Problem:
When you reach the line holding "Instruction: Close the Edit DWORD dialog" in the material below, return that line and each one after it, word for word, with the pictures dropped.

+ + + + +

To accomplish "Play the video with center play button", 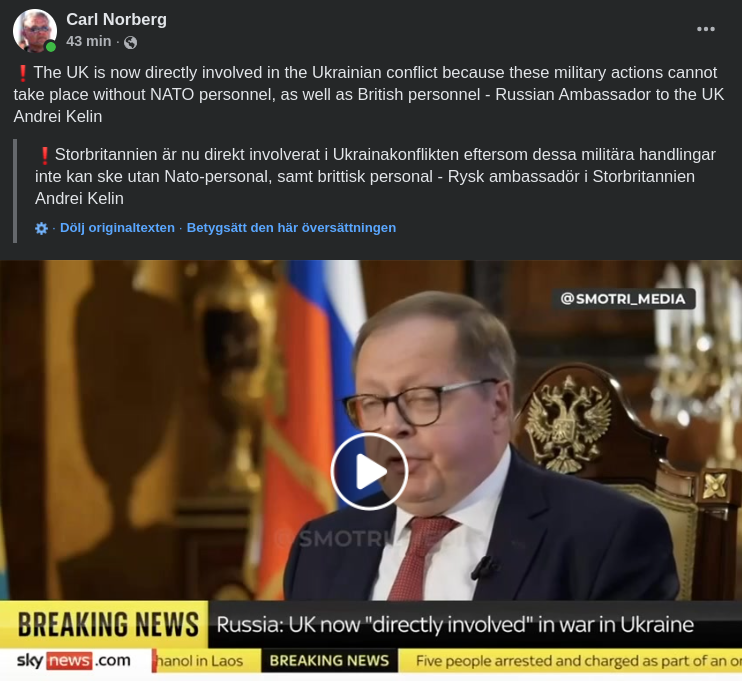I will tap(370, 471).
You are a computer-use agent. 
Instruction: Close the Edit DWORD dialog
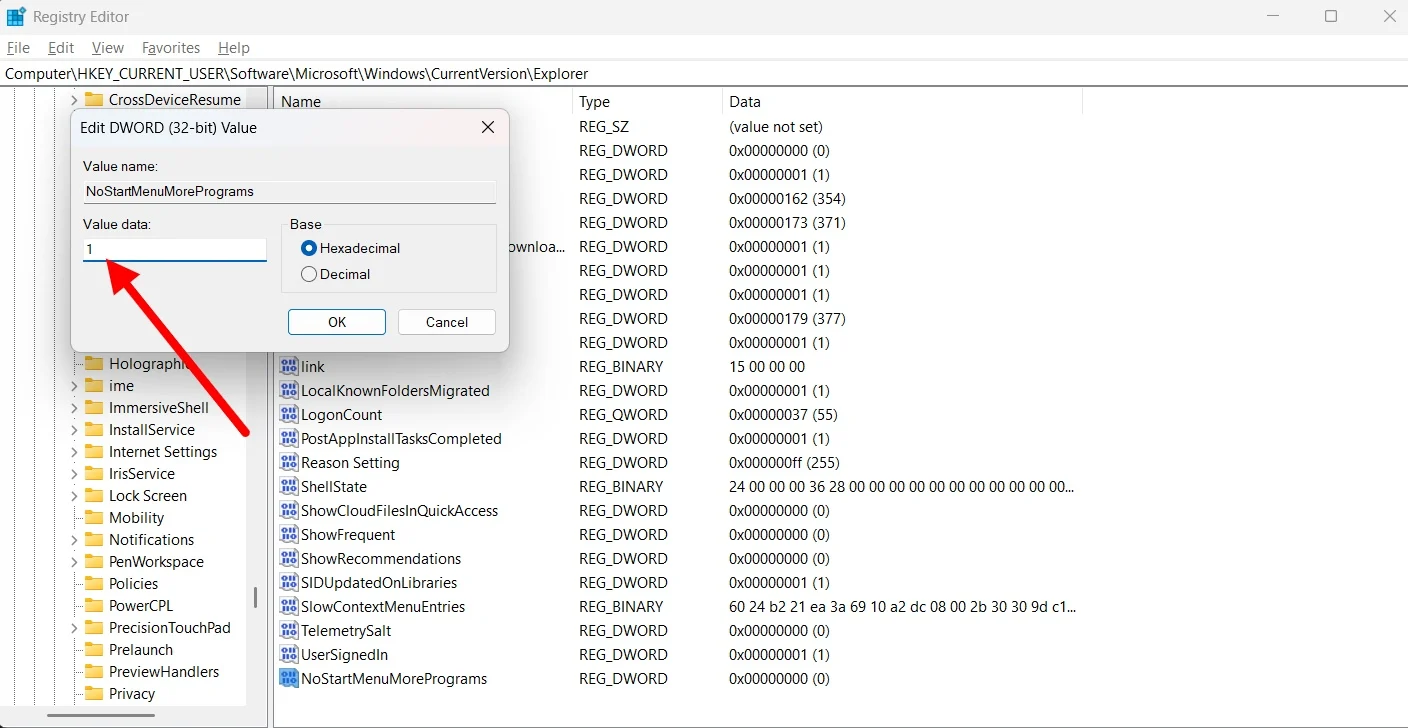point(488,128)
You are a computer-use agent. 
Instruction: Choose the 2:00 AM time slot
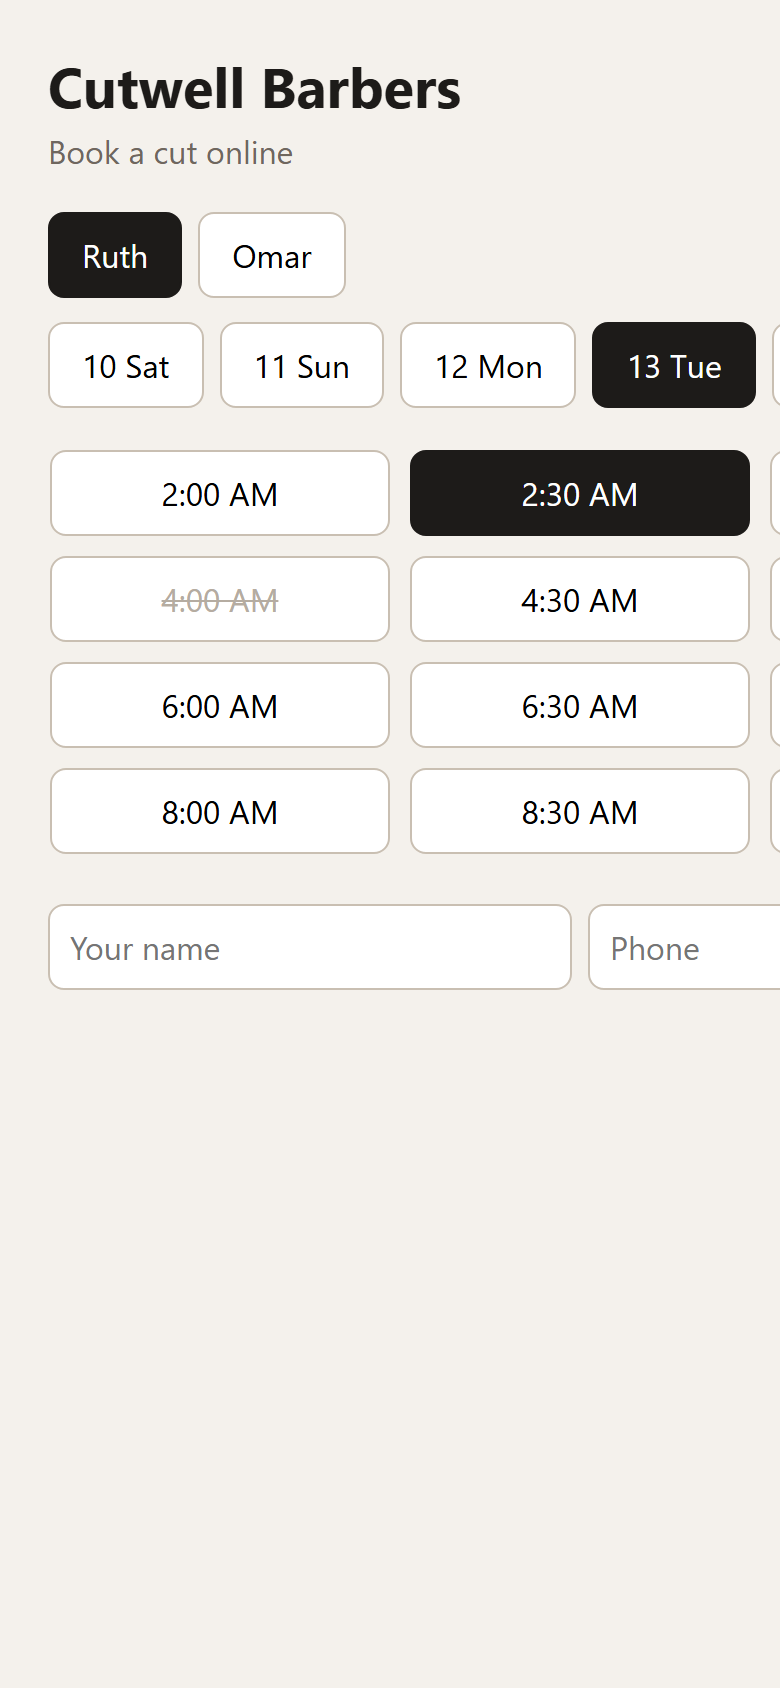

+ + + + +

Output of the task:
Instruction: Close the Edit DWORD dialog
point(488,128)
You are a computer-use agent. 
Instruction: Choose the 2:00 AM time slot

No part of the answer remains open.